What is it about the new and unknown that drives our minds to needlessly shop for answers? It’s as if we’re searching so hard and fast for a blanket of resolution in Bed, Bath and Beyond that we take a wrong turn and end up in Yonder (and there’s never anything there except those shitty Made for TV products).
Through our never-ending quest for the answers (and answers right-damn-fucking-NOW), we work-up the contents of each new box in life into something either so horrific or exhilarating that we’re left with nothing to appreciate when we really see what’s inside.
Preconceived notions taint the joy of the discovery process.
The concept of uncertainty has popped-up several times as of late – therapy, dishing with friends, a redux after a movie with a date. After all of these conversations, however, what is it I’ve wanted that I didn’t get? Shockingly enough – more uncertainty. What makes me the giddiest are the surprises and small things in life that come along unexpectedly. The boxes that I took the time to unwrap instead of rip open.

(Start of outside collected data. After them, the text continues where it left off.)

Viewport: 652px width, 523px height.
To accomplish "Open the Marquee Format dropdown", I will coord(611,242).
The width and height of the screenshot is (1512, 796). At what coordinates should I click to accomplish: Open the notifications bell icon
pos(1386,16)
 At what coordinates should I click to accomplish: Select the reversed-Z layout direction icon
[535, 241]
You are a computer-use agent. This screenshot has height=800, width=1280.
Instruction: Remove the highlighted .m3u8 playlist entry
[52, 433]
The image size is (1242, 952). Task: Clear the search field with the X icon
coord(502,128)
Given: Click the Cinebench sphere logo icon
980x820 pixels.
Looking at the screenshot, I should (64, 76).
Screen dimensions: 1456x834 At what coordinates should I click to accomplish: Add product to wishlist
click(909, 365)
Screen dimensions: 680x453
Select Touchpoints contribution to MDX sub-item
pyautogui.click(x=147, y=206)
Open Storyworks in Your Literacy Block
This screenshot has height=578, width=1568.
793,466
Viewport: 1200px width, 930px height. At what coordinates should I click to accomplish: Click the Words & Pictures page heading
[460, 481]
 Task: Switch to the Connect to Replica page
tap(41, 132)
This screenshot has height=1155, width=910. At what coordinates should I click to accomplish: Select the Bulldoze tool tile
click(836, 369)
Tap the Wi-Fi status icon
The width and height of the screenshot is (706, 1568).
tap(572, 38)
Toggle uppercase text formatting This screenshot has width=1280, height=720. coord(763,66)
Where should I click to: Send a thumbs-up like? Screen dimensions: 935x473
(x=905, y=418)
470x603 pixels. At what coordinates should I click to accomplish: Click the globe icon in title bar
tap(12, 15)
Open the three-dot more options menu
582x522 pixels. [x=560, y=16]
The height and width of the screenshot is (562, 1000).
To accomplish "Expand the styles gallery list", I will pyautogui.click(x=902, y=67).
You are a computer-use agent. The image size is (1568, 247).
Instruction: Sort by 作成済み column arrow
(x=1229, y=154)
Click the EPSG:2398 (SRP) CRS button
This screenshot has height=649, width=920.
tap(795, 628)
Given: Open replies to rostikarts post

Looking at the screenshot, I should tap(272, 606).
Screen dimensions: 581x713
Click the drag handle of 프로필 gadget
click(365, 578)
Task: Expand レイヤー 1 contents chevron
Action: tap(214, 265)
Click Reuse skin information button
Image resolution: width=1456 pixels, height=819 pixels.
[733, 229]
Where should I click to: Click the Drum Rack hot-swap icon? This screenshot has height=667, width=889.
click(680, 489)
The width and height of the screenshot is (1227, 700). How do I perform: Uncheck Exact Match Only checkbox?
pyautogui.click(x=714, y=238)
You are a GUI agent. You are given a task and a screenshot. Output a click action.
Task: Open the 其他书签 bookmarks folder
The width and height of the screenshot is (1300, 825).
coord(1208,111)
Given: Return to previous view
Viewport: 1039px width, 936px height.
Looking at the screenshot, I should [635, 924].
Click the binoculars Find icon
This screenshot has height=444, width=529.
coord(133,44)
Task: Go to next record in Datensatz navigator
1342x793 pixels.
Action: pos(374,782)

Just think – when something turns out exactly as you’ve planned, there’s no lesson, celebration, high-fives or good cries. There’s just an open box.
But what if we more often embraced the concept of appreciating the boxes before us as gifts and being wide-eyed children about their content-to-come? The unknown and uncertainties of life – without them, we’d be muddling along in some sort of Gattaca/Minority Report drum line, without any potential of a bad-ass, quirky bass line to turn our worlds upside down every now and then.
I think there’s a time and place for absolutes, but uncertainty’s omnipresence is the only absolute I’m willing to concede at this juncture. With a little shift of the mind (and perhaps opening of eyes and heart), we can see more of the boxes in front of us each day as gifts instead of cubes to shake the living shit out of and kill the surprise that accompanies the contents. Hell, I don’t know much – I’m just a twice-divorced gal who works her ass off and likes a good martini and live jazz. Take it or leave it – these thoughts of mine on uncertainty. But I’m thinking that my time might be better spent on unwrapping my life’s boxes bit by bit – changing those paper-ripping ways of mine and relishing each fold as it comes undone with the flick of a finger.
Just thinking about it brings a sly smirk to my face. There’s a lot uncertain in my life these days and if I had all the answers, my day to day wouldn’t be nearly as much fun. When we can relish each reveal and enjoy the time it takes for whatever we find perplexing/intriguing to become clear – I’m coming to discover that’s a hugely powerful place to be.
Bring on the motherfucking boxes, I say.
***special thanks to Sara for throwing the word uncertainty at me this week and if my therapist is reading this – yeah, I’m working on it.